Retail landlords' push into the residential arena represents a fundamental shift in the commercial landscape, where multi-use is now the gold standard for many urban markets. Anjee Solanki, national director for retail services at Colliers International, described the new emphasis on multi-use projects as the most significant change in retail real estate over the last five years.
"Retail is no longer the lead actor," Solanki said in an interview. "It's a supporting actor in a mixed-use environment."
Richard Latella, executive managing director and retail practice group lead for the Americas at Cushman & Wakefield, described residential development as a potentially very profitable, and not overly risky, route for a mall owner to take in the current retail climate, where property values are on shaky ground. Many malls still serve as de facto town centers, and there is demand to be within walking distance of the amenities they provide, he said.
"A lot of the mall owners now are looking at those opportunities," Latella said in an interview. "We're seeing multifamily coming in. But not only ... market-rate housing. We're seeing senior housing on the periphery of a mall."

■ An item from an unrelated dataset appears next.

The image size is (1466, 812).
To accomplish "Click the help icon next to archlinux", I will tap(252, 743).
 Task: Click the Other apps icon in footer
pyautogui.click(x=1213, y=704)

Latella cited The Collection at UTC, an upscale mixed-use redevelopment at Unibail-Rodamco-Westfield's Westfield UTC property in San Diego that will include coworking space, as among the most ambitious and profitable Sears box redevelopments to date. Unibail-Rodamco-Westfield will complete this year a 23-story, 300-unit luxury Westfield UTC Residential on the site, dubbed Palisade UTC, and it is rumored that the landlord is garnering rents at a 15% to 20% premium in an already pricey market, he said.
Kimco Realty Corp. CEO Conor Flynn, appearing on a panel at RECon with Seritage's Schall, said residential uses are now firmly part of the company's playbook. People want to live where the amenities are, he said.
"I think it's something that all of us are looking at when we look at our real estate, and [weigh] how we unlock the value in it," Flynn said of residential and hotel uses. "If the highest and best use is a hotel, we're going to pursue that."
Kimco, a public shopping center REIT, has 4,000 residential units "entitled, constructed or in the process of being leased," as of May, and an additional 2,000 units in the entitlement process, David Bujnicki, a Kimco spokesperson, said in an email. The company is also in the process of ground leasing "several" hotels with a combined total of 350 rooms.
"[T]he vast majority of these mixed-use components are part of our current development and redevelopment pipelines and therefore are not yet stabilized," Bujnicki said. "This [stabilization] will begin to happen this year as the projects are completed and leased and provide a nice growth platform for us in 2019 and beyond."